-- start Text excerpt --

November 3, 2011 / 1:13 AM / 7 years ago

WRAPUP 2-Kinross, Yamana lifted by surge in gold price

* Kinross Q3 adjusted EPS $0.24 vs $0.15 a yr earlier

* Yamana Q3 adjusted EPS $0.26 vs $0.16 a yr earlier

* Yamana boosts qtrly dividend 11 pct to $0.05/shr

(Adds details on Kinross, Yamana results) (In U.S. dollars)

By Euan Rocha

TORONTO, Nov 2 (Reuters) - Canadian gold miners Kinross Gold (K.TO) and Yamana Gold (YRI.TO) reported sharp increases in operating profits on Wednesday, as results were boosted by increased output and a surge in the price of bullion.

The spiraling euro zone debt crisis, a tepid economic recovery in North America and other factors lifted the price of gold — often viewed as a safe-haven — to an all-time high of $1,920.30 an ounce in September. And the price of the precious metal averaged more than $1,700 an ounce in the third quarter, up roughly 35 percent from a year earlier.

This surge in the price of gold has helped drive profits of gold companies this year, despite some significant increases in operating costs within the industry. Last week, Canada’s two largest gold miners Barrick (ABX.TO) and Goldcorp (G.TO), both reported higher profits. [ID:nN1E79P2GN] [ID:nN1E79P23Q]

Toronto-based Kinross, Canada’s No. 3 gold miner, said its adjusted operating cash flow rose 82 percent in the quarter.

-- end Text excerpt --
-- start Items --

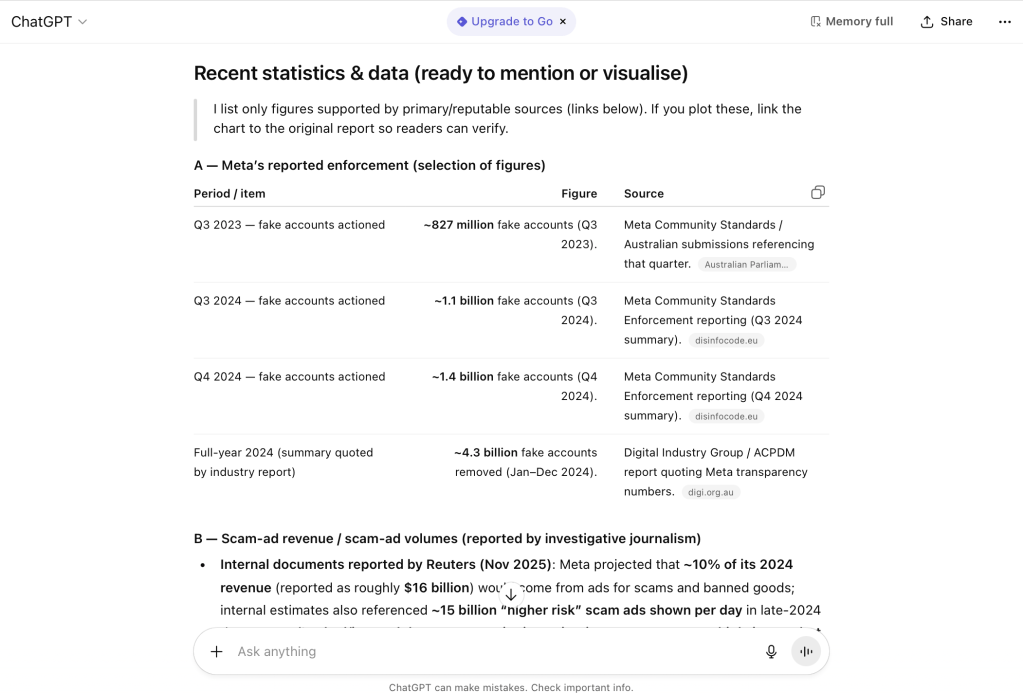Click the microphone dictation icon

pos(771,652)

-- end Items --
-- start Items --

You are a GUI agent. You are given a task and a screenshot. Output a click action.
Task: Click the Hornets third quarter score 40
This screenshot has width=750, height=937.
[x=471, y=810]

-- end Items --
-- start Items --

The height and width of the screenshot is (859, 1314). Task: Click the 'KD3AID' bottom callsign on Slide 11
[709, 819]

-- end Items --

Request A:
In the gold miners article, reproduce the passage from "The spiraling euro" to "in the quarter." word for word.
Request B:
According to the gold miners article, why did Kinross and Yamana report sharp increases in operating profits? Answer in one to three sentences.
Request C:
What all-time high did the price of gold reach in September, according to the gold miners article?

Written solution A:
The spiraling euro zone debt crisis, a tepid economic recovery in North America and other factors lifted the price of gold — often viewed as a safe-haven — to an all-time high of $1,920.30 an ounce in September. And the price of the precious metal averaged more than $1,700 an ounce in the third quarter, up roughly 35 percent from a year earlier.

This surge in the price of gold has helped drive profits of gold companies this year, despite some significant increases in operating costs within the industry. Last week, Canada’s two largest gold miners Barrick (ABX.TO) and Goldcorp (G.TO), both reported higher profits. [ID:nN1E79P2GN] [ID:nN1E79P23Q]

Toronto-based Kinross, Canada’s No. 3 gold miner, said its adjusted operating cash flow rose 82 percent in the quarter.

Written solution B:
Their results were boosted by higher output and a surge in the price of gold. The price averaged more than $1,700 an ounce in the third quarter, up roughly 35 percent from a year earlier.

Written solution C:
$1,920.30 an ounce.